## [Aim of the task]
Recast the lines of the listing below as a JSON list of strings, one string per line with blank lines omitted, covering everything from the line containing "Task: Switch to the Free-form 1 tab" down to the line containing "point(513,478)", both included.

## [Records shown]

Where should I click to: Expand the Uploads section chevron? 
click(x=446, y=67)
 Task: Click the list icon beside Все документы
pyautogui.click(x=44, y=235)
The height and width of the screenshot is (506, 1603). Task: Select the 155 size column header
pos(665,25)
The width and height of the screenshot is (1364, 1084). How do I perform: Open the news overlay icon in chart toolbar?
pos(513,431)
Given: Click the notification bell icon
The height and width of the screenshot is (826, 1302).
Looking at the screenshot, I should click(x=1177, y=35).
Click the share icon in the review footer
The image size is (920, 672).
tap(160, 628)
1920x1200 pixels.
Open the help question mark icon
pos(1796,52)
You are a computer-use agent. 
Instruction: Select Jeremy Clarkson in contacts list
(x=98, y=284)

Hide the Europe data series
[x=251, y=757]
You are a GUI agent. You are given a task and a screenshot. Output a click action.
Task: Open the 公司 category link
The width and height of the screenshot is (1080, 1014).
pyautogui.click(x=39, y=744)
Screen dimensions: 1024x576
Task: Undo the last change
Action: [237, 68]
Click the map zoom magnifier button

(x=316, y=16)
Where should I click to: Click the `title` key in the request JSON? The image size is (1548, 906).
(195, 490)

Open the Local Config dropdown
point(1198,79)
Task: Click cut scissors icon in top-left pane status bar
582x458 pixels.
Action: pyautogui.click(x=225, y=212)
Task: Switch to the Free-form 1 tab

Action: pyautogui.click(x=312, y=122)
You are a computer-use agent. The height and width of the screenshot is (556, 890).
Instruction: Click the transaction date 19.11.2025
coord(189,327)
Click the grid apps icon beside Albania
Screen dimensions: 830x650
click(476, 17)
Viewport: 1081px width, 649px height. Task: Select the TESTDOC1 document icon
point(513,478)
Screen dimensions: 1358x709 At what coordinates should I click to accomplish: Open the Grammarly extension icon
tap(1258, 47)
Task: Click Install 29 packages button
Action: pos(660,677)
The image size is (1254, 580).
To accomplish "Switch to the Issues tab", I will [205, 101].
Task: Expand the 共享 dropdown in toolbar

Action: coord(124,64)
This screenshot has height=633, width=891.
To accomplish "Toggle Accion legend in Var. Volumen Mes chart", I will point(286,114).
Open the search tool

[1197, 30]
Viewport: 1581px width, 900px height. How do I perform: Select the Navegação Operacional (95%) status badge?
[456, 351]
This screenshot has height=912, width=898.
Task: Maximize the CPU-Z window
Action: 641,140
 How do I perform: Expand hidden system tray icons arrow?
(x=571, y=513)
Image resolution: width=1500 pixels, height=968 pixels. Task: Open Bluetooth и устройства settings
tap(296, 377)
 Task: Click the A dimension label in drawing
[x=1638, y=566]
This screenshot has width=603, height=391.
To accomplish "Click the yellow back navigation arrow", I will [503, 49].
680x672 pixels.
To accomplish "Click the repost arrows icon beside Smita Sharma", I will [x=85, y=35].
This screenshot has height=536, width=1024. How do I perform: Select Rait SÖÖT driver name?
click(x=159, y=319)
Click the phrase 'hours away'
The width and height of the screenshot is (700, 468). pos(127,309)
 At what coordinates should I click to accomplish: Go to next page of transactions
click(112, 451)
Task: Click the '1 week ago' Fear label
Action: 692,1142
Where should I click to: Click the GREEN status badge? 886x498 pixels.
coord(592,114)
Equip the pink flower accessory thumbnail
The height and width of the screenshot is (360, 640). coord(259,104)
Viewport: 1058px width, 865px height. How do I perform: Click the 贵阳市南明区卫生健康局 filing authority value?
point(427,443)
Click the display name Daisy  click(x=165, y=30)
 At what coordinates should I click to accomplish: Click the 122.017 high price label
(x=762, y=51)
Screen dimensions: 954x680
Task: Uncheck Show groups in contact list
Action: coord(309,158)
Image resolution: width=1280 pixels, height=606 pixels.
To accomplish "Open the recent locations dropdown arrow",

## [Output of the exercise]
[
  "Task: Switch to the Free-form 1 tab",
  "Action: pyautogui.click(x=312, y=122)",
  "You are a computer-use agent. The height and width of the screenshot is (556, 890).",
  "Instruction: Click the transaction date 19.11.2025",
  "coord(189,327)",
  "Click the grid apps icon beside Albania",
  "Screen dimensions: 830x650",
  "click(476, 17)",
  "Viewport: 1081px width, 649px height. Task: Select the TESTDOC1 document icon",
  "point(513,478)"
]